2. Selalu Mengaitkan Kesedihan dengan Dosa dan Lemahnya Iman
Kamu terjebak dalam pola pikir bahwa indikator keimanan yang baik adalah hilangnya rasa sedih, takut, dan cemas. Setiap kali kamu merasa lelah mental akibat tekanan pekerjaan, kamu langsung mengambil kesimpulan sepihak bahwa intensitas ibadahmu sedang rusak atau kamu sedang diazab oleh Allah. Pola pikir ini sangat berbahaya karena menciptakan rasa bersalah yang berlapis (compounded guilt): kamu sudah jatuh karena masalah duniawi, lalu kamu dipukul lagi oleh perasaan bahwa kamu adalah hamba yang gagal secara spiritual.
3. Menggunakan Dzikir Sebagai Alat Represi, Bukan Regulasi
Membaca Al-Qur’an dan berdzikir adalah obat penenang jiwa yang sangat valid secara syariat. Namun, tindakan ini berubah menjadi spiritual gaslighting jika kamu menggunakannya untuk melarikan diri (spiritual bypass) dari akar masalah yang sebenarnya membutuhkan tindakan taktis atau bantuan profesional (seperti psikolog atau dokter). Dzikir seharusnya berfungsi untuk menenangkan amigdala otak agar kamu bisa berpikir jernih mencari solusi, bukan untuk berpura-pura bahwa masalah tersebut tidak ada.
Validasi Emosi Negatif dalam Al-Qur’an: Belajar dari Kisah Nabi Yaqub AS
Al-Qur’an secara eksplisit mencatat bahwa para nabi—manusia dengan derajat keimanan tertinggi—pun mengalami fase kesedihan yang sangat destruktif secara fisik. Contoh paling monumental adalah kisah Nabi Yaqub AS ketika kehilangan putra tercintanya, Nabi Yusuf AS.
Allah SWT berfirman:
“Dan Yaqub berpaling dari mereka (anak-anaknya) seraya berkata: ‘Aduhai duka citaku terhadap Yusuf,’ dan kedua matanya menjadi putih karena kesedihan dan dia adalah seorang yang menahan amarahnya (menahan rasa sedihnya).” (QS. Yusuf: 84).
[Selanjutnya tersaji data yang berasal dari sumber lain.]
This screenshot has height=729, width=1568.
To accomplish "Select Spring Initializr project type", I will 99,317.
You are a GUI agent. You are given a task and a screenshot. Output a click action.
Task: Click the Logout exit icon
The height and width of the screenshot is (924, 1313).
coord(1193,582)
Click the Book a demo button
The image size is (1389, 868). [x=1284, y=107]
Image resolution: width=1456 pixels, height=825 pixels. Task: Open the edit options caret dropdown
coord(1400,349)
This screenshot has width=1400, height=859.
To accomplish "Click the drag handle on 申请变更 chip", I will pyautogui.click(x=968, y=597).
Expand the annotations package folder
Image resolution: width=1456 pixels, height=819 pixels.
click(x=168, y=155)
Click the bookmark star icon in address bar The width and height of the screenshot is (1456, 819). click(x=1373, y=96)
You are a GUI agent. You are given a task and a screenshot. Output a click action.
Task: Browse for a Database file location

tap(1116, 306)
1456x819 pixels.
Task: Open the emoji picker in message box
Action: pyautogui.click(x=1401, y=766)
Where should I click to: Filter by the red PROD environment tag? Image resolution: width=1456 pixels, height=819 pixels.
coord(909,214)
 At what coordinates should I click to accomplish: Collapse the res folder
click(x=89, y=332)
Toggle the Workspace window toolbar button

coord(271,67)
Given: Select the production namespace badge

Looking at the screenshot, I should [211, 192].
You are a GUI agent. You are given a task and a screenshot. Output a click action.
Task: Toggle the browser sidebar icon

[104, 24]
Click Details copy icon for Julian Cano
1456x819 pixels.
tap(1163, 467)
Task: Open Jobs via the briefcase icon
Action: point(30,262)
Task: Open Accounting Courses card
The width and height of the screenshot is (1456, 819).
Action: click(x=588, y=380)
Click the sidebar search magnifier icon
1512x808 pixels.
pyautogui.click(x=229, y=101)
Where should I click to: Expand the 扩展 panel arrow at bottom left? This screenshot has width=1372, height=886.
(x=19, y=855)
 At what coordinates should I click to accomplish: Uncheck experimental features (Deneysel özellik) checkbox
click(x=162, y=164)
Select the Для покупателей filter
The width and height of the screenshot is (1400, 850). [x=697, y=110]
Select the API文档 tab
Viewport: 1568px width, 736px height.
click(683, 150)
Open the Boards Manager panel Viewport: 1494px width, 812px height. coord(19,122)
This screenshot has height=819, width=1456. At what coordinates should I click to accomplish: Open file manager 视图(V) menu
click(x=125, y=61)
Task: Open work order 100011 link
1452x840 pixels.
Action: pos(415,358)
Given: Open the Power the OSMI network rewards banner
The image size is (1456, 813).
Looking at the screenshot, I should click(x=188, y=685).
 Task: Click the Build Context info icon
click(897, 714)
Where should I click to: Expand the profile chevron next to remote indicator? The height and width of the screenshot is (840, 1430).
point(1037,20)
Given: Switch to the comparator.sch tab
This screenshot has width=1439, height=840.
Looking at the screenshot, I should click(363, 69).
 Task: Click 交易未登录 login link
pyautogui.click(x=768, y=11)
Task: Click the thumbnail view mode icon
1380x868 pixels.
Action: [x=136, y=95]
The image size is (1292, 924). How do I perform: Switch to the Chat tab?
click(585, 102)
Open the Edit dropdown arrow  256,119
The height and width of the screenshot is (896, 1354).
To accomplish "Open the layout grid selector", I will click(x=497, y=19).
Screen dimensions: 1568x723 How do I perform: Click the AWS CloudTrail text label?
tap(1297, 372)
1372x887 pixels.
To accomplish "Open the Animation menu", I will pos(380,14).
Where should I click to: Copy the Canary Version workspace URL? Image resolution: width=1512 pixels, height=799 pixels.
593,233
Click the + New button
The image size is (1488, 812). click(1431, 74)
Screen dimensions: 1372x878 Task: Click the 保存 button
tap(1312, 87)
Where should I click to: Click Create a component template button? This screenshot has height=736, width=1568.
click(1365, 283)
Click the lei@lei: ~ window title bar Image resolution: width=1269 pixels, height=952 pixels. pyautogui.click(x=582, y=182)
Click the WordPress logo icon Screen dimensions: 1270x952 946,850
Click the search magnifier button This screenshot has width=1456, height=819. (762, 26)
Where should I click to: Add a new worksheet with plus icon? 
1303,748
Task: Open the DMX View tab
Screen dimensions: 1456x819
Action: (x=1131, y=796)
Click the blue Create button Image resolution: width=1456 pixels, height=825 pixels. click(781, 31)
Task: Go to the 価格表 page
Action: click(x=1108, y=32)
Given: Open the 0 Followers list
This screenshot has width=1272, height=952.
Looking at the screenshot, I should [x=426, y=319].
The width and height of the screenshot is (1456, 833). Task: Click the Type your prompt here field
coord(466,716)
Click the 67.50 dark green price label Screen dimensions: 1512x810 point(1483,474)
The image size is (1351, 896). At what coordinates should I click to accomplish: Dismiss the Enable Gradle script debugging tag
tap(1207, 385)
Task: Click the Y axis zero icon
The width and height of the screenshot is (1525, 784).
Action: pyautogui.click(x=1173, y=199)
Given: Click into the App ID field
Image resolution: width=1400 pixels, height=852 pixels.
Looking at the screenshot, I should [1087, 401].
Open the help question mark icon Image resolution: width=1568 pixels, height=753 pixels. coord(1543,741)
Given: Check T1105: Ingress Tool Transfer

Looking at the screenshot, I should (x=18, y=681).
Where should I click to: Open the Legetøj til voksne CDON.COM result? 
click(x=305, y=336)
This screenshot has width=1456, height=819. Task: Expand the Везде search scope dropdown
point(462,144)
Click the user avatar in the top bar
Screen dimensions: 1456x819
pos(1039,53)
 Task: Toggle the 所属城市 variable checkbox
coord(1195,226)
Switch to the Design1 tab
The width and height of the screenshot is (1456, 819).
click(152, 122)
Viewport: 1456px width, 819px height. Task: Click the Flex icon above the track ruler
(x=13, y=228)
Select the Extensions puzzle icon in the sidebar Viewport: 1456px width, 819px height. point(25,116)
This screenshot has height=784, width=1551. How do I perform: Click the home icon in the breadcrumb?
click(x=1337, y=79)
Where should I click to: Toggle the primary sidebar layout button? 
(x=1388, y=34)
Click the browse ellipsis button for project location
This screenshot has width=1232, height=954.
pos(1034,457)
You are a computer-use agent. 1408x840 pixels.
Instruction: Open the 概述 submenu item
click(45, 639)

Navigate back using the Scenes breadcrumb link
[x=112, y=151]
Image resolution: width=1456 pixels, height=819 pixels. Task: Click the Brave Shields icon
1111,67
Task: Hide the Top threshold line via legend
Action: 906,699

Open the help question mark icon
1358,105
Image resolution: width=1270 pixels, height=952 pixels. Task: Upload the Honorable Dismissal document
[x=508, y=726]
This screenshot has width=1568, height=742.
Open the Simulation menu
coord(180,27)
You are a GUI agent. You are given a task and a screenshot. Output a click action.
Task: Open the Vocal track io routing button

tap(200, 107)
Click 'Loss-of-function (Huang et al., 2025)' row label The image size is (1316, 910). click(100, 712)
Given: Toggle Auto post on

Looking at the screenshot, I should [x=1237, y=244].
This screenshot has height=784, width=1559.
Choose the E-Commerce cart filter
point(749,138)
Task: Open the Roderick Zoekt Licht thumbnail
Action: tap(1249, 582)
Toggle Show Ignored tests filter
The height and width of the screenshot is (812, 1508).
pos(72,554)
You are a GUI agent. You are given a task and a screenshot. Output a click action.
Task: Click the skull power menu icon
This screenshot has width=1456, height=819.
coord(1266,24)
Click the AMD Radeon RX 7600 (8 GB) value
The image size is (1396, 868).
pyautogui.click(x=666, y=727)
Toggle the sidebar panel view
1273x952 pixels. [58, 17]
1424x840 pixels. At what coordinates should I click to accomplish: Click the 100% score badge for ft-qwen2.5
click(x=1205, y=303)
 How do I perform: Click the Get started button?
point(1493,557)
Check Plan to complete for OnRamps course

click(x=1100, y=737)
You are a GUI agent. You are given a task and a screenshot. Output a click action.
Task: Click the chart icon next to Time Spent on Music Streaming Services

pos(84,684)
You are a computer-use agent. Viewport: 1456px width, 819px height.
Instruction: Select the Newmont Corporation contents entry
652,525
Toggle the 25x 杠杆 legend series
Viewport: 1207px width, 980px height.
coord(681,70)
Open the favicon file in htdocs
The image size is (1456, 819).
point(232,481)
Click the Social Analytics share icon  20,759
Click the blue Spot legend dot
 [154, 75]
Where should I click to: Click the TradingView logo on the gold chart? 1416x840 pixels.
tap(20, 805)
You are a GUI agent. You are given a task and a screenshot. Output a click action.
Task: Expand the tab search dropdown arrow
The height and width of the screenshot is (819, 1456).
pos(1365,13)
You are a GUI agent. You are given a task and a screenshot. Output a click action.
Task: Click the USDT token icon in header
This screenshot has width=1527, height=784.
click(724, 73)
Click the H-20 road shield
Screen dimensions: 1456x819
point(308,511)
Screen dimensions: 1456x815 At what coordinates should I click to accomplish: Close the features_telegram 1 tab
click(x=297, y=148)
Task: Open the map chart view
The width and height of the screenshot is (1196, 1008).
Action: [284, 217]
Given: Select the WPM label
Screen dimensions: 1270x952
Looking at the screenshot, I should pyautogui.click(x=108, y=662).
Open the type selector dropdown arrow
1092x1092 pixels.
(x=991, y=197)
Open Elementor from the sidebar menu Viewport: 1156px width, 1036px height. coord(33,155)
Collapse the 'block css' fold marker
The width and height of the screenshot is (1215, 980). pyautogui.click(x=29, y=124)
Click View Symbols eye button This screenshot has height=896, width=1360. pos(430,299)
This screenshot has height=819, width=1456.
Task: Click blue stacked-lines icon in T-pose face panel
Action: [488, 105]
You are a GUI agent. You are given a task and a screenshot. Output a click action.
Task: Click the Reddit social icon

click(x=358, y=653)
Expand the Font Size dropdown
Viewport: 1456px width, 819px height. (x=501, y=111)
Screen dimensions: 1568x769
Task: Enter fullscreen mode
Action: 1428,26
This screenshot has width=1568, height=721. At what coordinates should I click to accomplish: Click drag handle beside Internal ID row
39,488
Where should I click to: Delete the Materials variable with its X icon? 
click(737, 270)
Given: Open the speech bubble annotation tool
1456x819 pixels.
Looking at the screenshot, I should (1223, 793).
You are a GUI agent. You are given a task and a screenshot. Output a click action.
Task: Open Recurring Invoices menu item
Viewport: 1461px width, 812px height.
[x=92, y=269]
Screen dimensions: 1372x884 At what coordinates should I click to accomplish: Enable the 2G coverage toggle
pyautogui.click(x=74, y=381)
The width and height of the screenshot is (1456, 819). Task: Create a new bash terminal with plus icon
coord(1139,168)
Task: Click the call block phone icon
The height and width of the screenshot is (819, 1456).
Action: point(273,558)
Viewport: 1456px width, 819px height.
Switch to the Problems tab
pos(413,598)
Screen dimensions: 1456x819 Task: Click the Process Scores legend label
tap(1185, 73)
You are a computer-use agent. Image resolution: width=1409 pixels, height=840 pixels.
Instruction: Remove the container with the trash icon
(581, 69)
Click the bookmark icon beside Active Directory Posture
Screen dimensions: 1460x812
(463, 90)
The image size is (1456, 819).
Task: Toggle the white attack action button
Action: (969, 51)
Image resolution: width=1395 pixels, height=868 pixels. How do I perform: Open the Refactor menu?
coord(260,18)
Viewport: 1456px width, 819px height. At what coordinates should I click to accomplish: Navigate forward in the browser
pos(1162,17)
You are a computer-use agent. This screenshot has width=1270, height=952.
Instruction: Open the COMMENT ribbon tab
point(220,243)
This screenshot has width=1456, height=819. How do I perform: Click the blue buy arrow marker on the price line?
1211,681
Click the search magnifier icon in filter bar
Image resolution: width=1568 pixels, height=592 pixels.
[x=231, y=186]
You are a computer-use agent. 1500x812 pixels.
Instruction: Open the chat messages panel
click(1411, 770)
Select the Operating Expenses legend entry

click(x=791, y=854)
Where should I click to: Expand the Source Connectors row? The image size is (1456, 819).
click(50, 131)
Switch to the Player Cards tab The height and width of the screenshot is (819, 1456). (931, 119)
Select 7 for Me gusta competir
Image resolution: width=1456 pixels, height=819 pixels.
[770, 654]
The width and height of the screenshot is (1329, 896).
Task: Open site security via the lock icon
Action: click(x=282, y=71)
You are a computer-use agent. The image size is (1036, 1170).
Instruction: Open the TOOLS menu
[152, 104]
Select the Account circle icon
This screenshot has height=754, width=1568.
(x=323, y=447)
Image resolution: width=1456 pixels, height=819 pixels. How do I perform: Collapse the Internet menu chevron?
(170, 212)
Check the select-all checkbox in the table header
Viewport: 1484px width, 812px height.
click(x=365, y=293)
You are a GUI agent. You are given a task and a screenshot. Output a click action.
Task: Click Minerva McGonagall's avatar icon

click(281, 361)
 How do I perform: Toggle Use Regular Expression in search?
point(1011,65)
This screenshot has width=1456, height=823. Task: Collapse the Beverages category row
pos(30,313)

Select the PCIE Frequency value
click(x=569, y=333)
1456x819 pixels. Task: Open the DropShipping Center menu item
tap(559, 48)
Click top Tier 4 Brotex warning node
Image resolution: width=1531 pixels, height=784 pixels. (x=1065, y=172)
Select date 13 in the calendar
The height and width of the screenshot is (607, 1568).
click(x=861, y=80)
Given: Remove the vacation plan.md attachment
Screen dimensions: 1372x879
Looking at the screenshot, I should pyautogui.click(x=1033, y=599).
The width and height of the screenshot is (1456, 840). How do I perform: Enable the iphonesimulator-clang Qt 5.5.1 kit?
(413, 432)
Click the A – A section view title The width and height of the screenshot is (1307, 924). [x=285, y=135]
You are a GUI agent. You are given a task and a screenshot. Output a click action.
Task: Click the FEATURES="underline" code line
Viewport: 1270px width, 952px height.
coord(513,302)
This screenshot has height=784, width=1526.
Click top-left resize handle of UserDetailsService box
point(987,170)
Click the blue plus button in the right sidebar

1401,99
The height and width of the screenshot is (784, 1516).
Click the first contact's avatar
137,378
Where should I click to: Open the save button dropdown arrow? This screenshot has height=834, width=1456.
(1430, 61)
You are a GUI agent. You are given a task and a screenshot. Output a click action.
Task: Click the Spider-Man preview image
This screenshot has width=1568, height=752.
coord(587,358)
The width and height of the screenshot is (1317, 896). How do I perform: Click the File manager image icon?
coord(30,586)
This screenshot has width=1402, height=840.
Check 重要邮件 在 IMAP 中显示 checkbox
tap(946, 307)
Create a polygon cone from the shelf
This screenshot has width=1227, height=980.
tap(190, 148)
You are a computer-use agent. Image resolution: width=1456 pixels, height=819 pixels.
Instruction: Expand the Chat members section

Nabi Yaqub AS menangis begitu hebat dalam jangka waktu yang sangat lama hingga mengalami kebutaan fisik akibat kesedihan yang mendalam (prolonged grief disorder). Apakah Allah memarahi Nabi Yaqub dan mengatakan beliau kurang iman? Tidak. Allah justru mengabadikan kalimat defensif Nabi Yaqub yang sangat indah sebagai bentuk validasi emosi di hadapan Sang Pencipta:
“Dia (Yaqub) menjawab: ‘Sesungguhnya hanyalah kepada Allah aku mengadukan kesusahan dan kesedihanku…’” (QS. Yusuf: 86).
Islam mengajarkan bahwa yang dilarang bukanlah rasa sedih atau kecewanya, melainkan perilaku merusak (niyahah) atau berputus asa dari rahmat Allah (ya’su). Menangis, merasa lelah, dan butuh jeda adalah hal yang sangat manusiawi dan diakui dalam syariat.
Mengoreksi cara pandang kita terhadap emosi adalah langkah awal untuk membangun kesehatan mental yang sehat secara islami. Berhenti melakukan spiritual gaslighting pada dirimu sendiri maupun sirkel pertemananmu. Mengalami burnout atau kesedihan bukan berarti imanmu sedang runtuh; itu adalah sinyal fitrah dari tubuh dan jiwamu bahwa kamu adalah manusia, bukan robot. Terimalah emosi itu dengan jujur, adukan seluruh keluh kesahmu kepada Allah tanpa rasa bersalah, dan carilah solusi taktis yang nyata untuk memulihkannya.